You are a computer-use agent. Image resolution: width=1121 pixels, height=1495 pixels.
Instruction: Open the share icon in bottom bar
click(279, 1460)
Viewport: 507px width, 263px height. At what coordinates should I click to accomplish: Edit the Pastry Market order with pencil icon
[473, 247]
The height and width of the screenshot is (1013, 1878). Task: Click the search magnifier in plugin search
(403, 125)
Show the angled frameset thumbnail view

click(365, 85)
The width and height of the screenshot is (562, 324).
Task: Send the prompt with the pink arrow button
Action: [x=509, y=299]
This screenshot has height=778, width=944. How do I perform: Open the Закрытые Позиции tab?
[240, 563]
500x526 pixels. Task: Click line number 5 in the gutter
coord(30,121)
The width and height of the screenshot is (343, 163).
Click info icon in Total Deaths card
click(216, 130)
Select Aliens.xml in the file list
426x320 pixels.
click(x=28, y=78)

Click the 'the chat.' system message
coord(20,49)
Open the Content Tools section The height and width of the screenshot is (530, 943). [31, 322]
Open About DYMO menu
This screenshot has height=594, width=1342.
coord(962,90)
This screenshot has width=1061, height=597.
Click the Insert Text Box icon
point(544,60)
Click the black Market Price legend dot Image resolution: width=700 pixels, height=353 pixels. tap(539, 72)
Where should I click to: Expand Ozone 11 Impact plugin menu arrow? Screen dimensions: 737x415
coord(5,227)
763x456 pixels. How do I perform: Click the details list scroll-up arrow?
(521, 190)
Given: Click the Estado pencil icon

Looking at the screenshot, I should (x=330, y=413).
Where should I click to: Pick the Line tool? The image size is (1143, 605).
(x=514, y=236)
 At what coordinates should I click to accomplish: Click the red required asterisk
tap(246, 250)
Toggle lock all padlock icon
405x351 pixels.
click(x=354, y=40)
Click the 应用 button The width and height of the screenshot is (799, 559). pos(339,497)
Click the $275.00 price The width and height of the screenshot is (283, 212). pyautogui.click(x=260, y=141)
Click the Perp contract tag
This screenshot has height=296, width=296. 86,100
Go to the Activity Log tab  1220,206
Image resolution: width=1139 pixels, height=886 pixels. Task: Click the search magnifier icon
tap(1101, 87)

○ ○ ○ ○

**Required task**
Return the material verbatim, starting at the line that contains "Image resolution: width=1139" and ending at the end of the material.

**Finished task**
Image resolution: width=1139 pixels, height=886 pixels. Task: Click the search magnifier icon
tap(1101, 87)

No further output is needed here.